What you will do: Print all of the entries below line for line, without changing anything.

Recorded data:
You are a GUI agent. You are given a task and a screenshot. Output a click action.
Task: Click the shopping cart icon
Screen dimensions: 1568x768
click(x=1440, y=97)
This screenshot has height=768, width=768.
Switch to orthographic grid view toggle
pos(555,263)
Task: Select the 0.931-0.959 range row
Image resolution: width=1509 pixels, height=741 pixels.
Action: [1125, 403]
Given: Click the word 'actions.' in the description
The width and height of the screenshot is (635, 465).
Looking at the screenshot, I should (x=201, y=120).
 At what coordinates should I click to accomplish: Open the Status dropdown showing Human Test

Exercise response:
You are a GUI agent. You are given a task and a screenshot. Output a click action.
Task: Click the shopping cart icon
Screen dimensions: 1568x768
click(x=1440, y=97)
This screenshot has height=768, width=768.
Switch to orthographic grid view toggle
pos(555,263)
Task: Select the 0.931-0.959 range row
Image resolution: width=1509 pixels, height=741 pixels.
Action: [1125, 403]
Given: Click the word 'actions.' in the description
The width and height of the screenshot is (635, 465).
Looking at the screenshot, I should (x=201, y=120).
 At what coordinates should I click to accomplish: Open the Status dropdown showing Human Test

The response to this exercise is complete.